Mane se negó a seguir y se tumbó mientras los demás recorrimos "Le petit Trianon", un lugar de ensueño.
Inolvidables vistas y momentos. Volvimos en tren y cenamos en los alrededores de nuestro hotel, muy cerca del Panteón.
Esa noche nuestros muchachos hicieron buenas migas con Yazid, el dueño de un local -La Gueuze- en el que cenaron un pato delicioso, y remataron con unos cubatas a un precio pactado, bajo la promesa de volver allí cada noche durante nuestra estancia en París.
Por fin tocaba visitar el Louvre. Un día no basta para conocer todo el museo, pero hicimos lo que pudimos, seleccionando las obras que más nos apetecía disfrutar. Por cierto, la Monna Lisa fue vista y no vista. Apenas nos permitieron mirarla, tal era la cola que esperaba impaciente para pasar delante del pequeño retrato de Leonardo da Vinci. Cuando estuve hace algunos años pude admirarla sin límite de tiempo, la premura de hoy en día es inadmisible para los que esperan tanto con la ilusión de verla.
Después caminamos hasta el Arco del Triunfo, y subimos hasta su terraza, para deleitarnos con sus espectaculares vistas de toda la ciudad, subiendo y bajando por una interminable e hipnótica escalera de caracol.
Como no podía ser de otra manera, nos dimos un romántico paseo por el río Sena, que nos permitió dar una tregua a nuestros sufridos pies mientras admirábamos los edificios a orillas del río con una extraordinaria perspectiva. Desoladora la imagen de la catedral de Nôtre Dame tras el desafortunado incendio.
Y, tras el paseo fluvial, ¡la Tour Eiffel!
En el descenso, paramos a tomar una cervecita en una cafetería ubicada en mitad de la torre, con una parte de suelo transparente, cuya sola visión da una impresión de vértigo...
Una vez a ras del suelo, nos encaminamos a la Plaza del Trocadero para esperar el encendido de luces desde un marco incomparable, y bajo los acordes de un violín.
Un nuevo día, nuevas visitas: Museo Orsay.Salas y salas para inundar nuestras retinas de arte.
Camino de la siguiente visita pasamos por el conocido "Puente de las Artes", donde nos hicimos algunas fotos.
De la Sainte Chapelle me llamaron poderosamente la atención sus magníficas vidrieras policromadas.
Y de allí al Sacre Coeur, al que accedimos en un funicular, y cuyos mosaicos no olvidaremos fácilmente.

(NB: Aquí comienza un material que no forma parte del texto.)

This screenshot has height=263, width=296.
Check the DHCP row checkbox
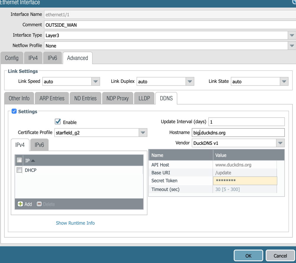[x=20, y=170]
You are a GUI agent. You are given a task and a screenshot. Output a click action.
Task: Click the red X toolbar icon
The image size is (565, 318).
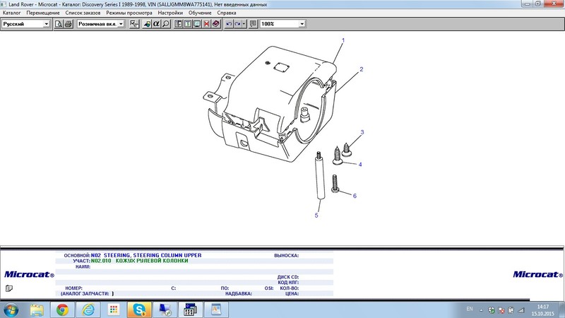206,24
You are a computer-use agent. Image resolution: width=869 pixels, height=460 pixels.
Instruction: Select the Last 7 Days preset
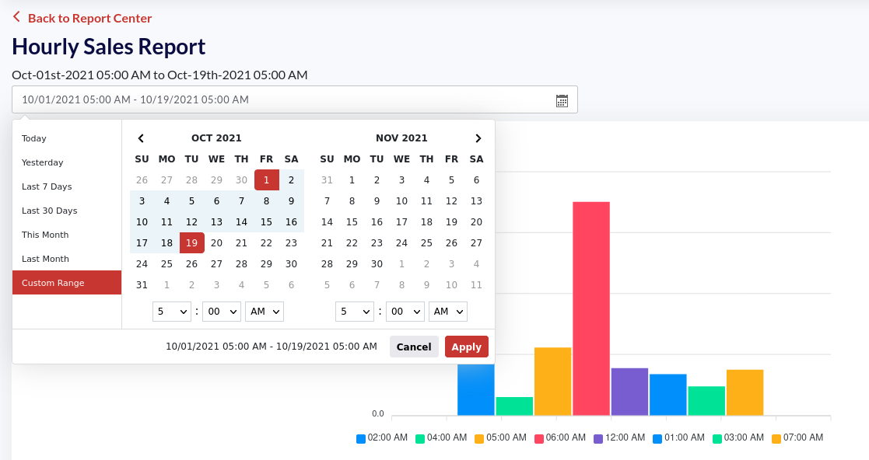coord(47,186)
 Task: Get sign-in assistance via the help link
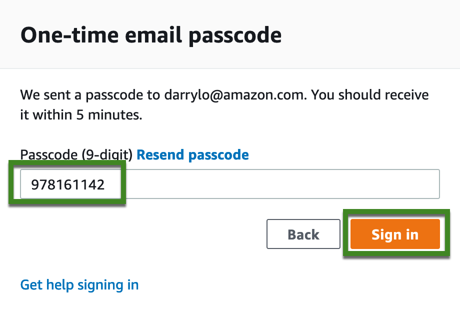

Dimos un bonito paseo por Montmartre, el barrio de los pintores, el más bohemio de todo París, en cuyas pequeñas calles adoquinadas se concentra el mayor número de artistas que exponen y venden sus obras en plena vía. Hicimos algunas compras y nos tomamos un aperitivo sentados en unos veladores.

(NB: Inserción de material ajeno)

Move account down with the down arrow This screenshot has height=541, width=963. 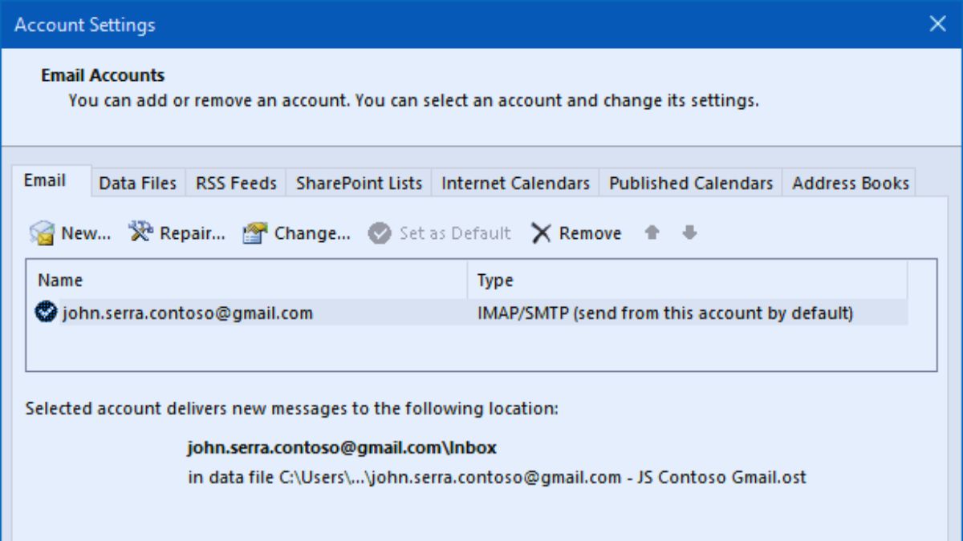tap(689, 233)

Pasamos por la fachada del famoso local de cabaret "Le Moulin Rouge", en ese mismo barrio.
Cansados del trasiego de otro intenso día, fuimos a cenar cerca del hotel, al restaurante de nuestro ya amigo Yazid, incluído el cubata con precio pactado a los postres, que después de varios días ni se molestaba en servir, sino que nos traía a la mesa la botella para que cada uno mezclara la copa a su gusto, tal era la familiaridad con la que nos trataba.
No podíamos venirnos de París sin entrar en la Ópera. Como tantos otros sitios y como no podía ser de otra manera, ma-ra-vi-llo-sa.
Estábamos exprimiendo las últimas horas de nuestra estancia, y nos dimos una vuelta por las "Galeries Lafayette", y seguidamente por la Place Vendôme, donde se ubican las tiendas con ropa de marca mas pijas de todo París.
Ya solo quedaba recoger las maletas de la consigna del hotel, comer y tomar un café con Yazid a modo de despedida. Nos regaló varias botellas de vino mientras nos abrazaba uno por uno diciéndonos: ¡au revoir, bon voyage!
Hicimos dos trayectos en tren, con trasbordo incluído, hasta el aeropuerto de Orly, desde donde iniciamos la vuelta a Madrid. La empresa que nos guardó los coches nos los llevaron a la terminal, y desde alli cuatro volvimos a Badajoz, y otros cuatro prefirieron hacer noche en la capital.
Un viaje muy especial, no solo por el lugar elegido, sino por la compañía de personas tan afines y tan queridas: los hermanos Gomez González-Castell y sus respectivas parejas. O lo que es lo mismo, por orden de edad: Mane G. y Maribel, Conchi G. y Perico, Paci G. y Alonso, David G. y Esther.
¡Gracias, Conchi, por habernos guiado por sitios tan fantásticos! ¡Gracias, familia!